• Dataset:
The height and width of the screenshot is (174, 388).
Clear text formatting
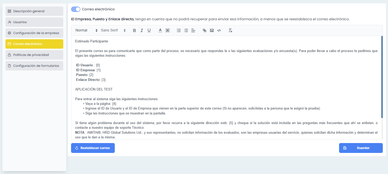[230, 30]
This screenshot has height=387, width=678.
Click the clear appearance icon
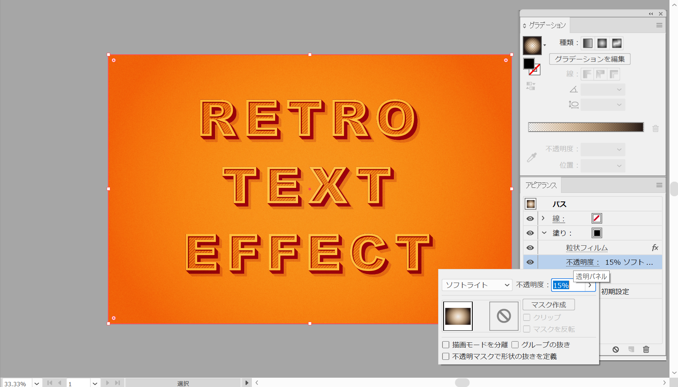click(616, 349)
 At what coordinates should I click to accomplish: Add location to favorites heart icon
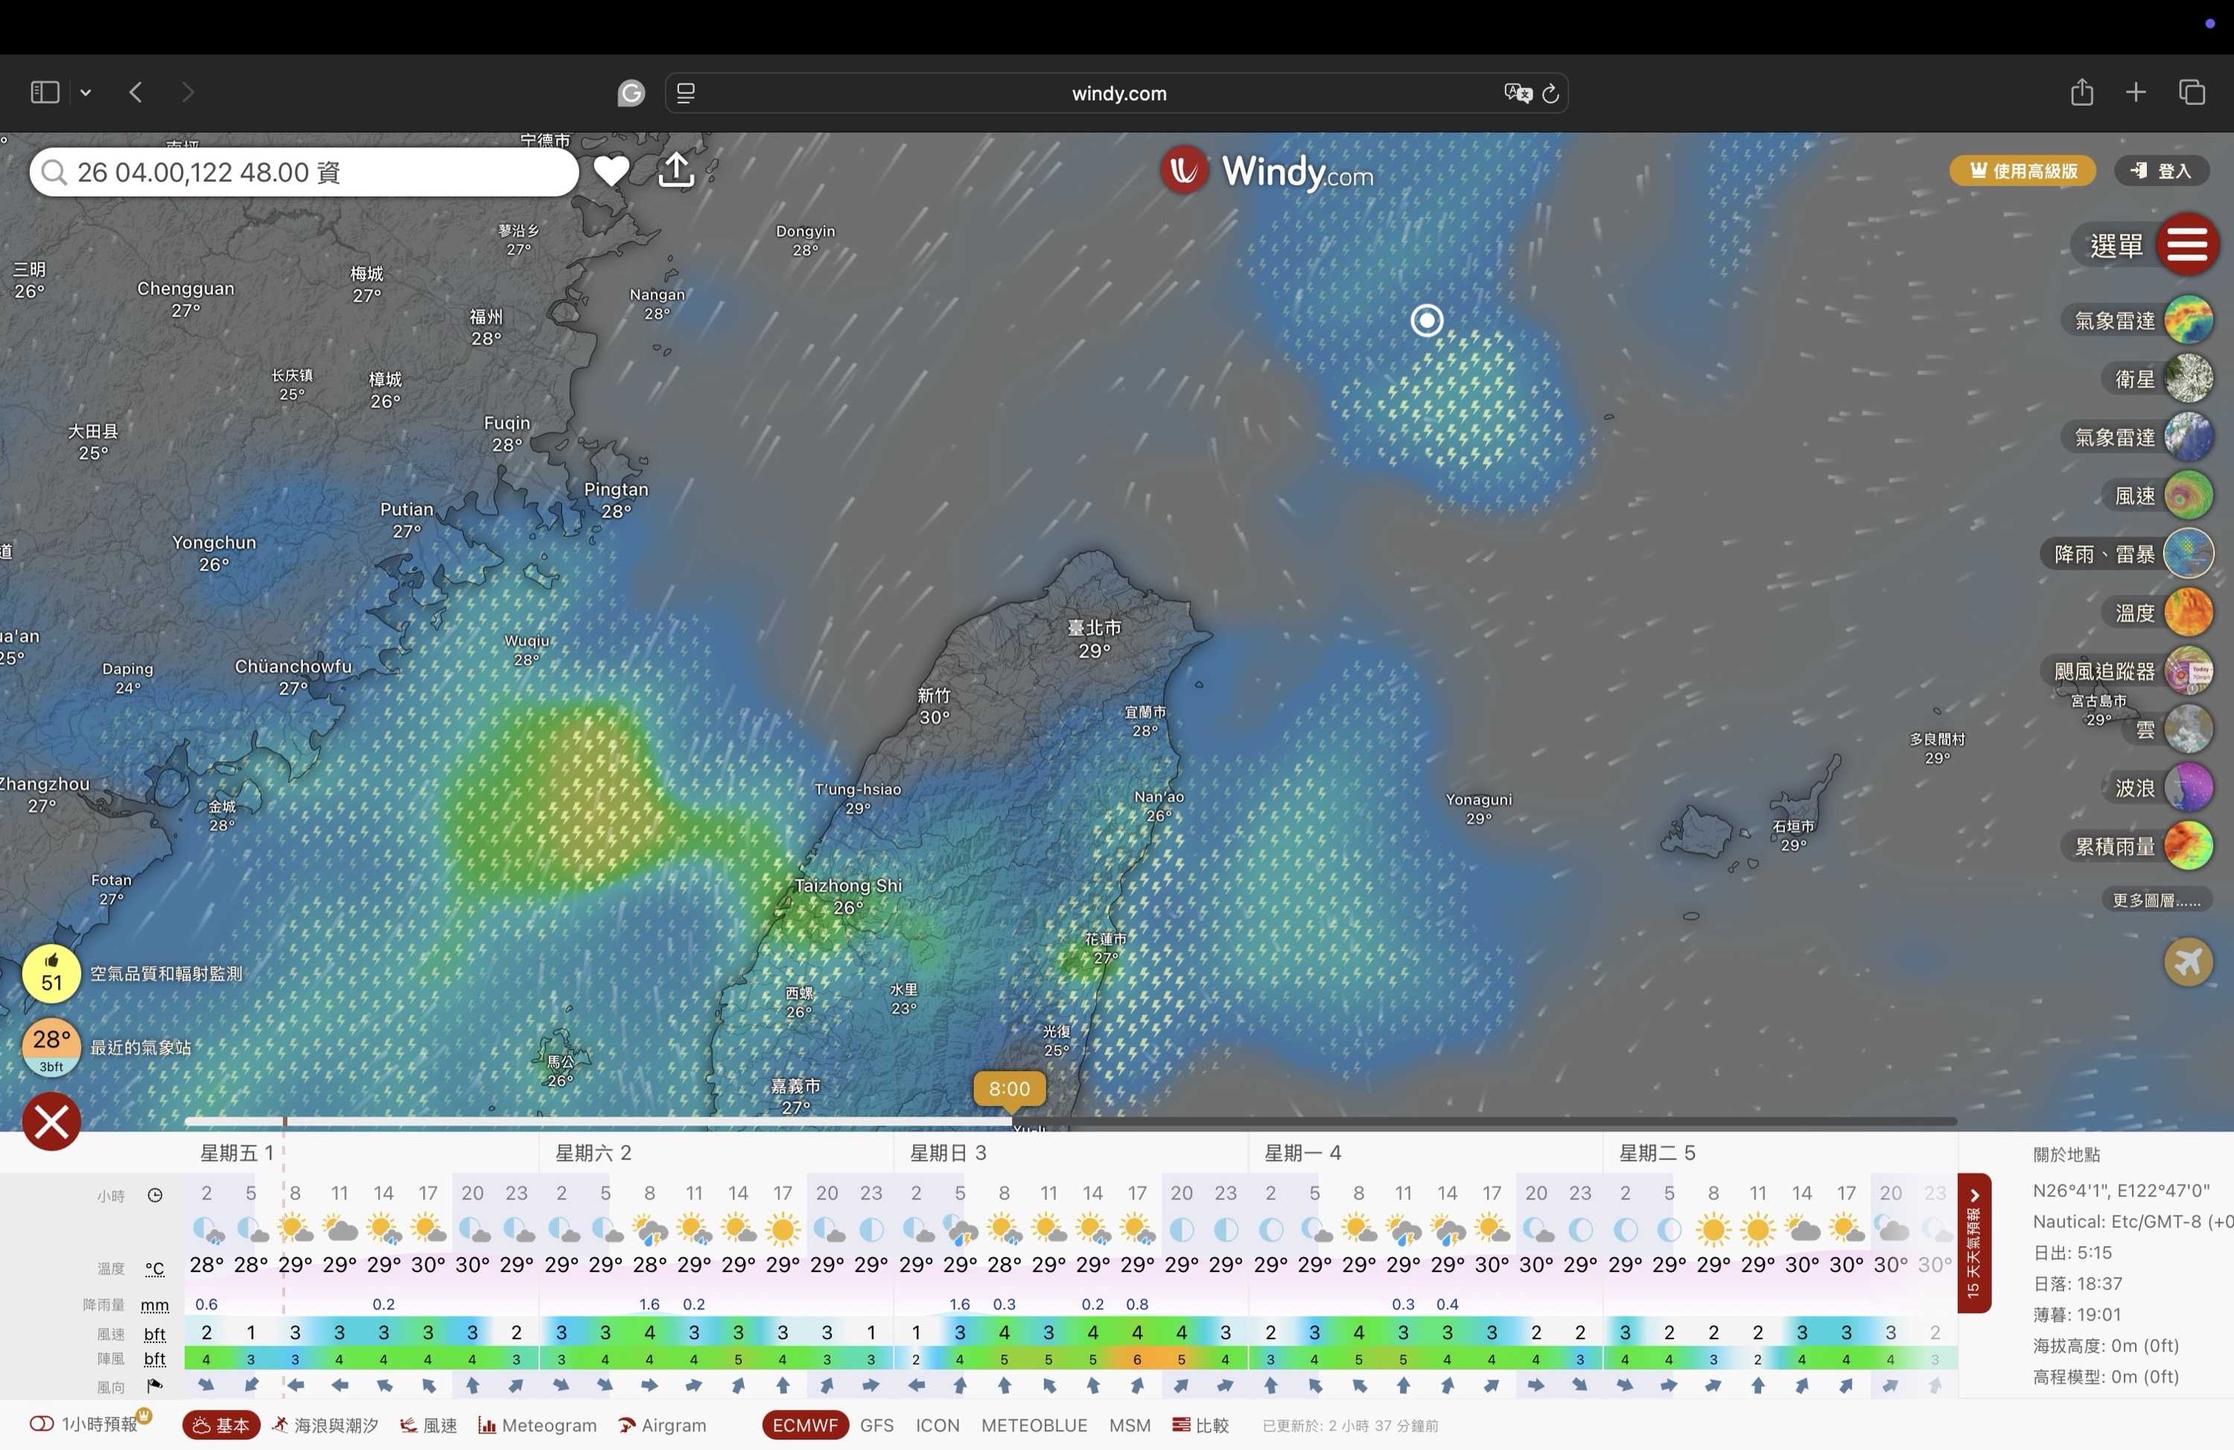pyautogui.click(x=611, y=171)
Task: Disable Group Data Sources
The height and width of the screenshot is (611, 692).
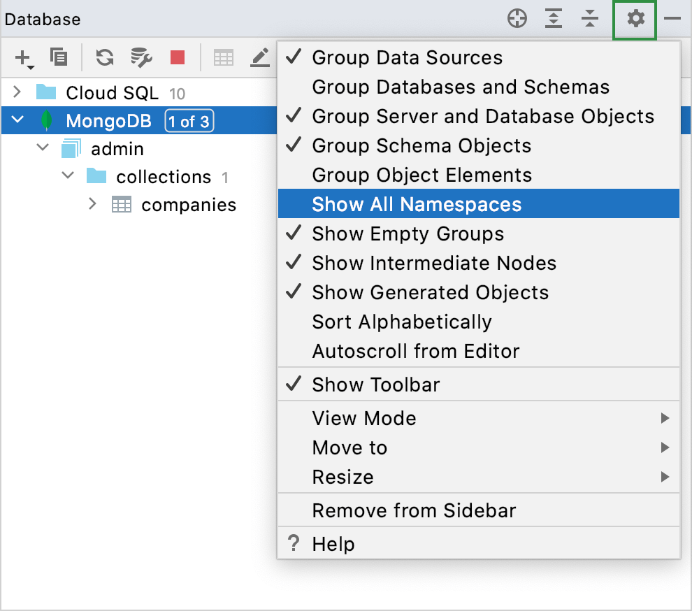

• Description of the task: Can you arrange every line of text from the records above as a numbered list, skipping blank lines and leaving the pictures out?

• Worked answer:
1. The height and width of the screenshot is (174, 388).
2. Clear text formatting
3. [230, 30]
4. This screenshot has height=387, width=678.
5. Click the clear appearance icon
6. click(616, 349)
7.  At what coordinates should I click to accomplish: Add location to favorites heart icon
8. pyautogui.click(x=611, y=171)
9. Task: Disable Group Data Sources
10. The height and width of the screenshot is (611, 692).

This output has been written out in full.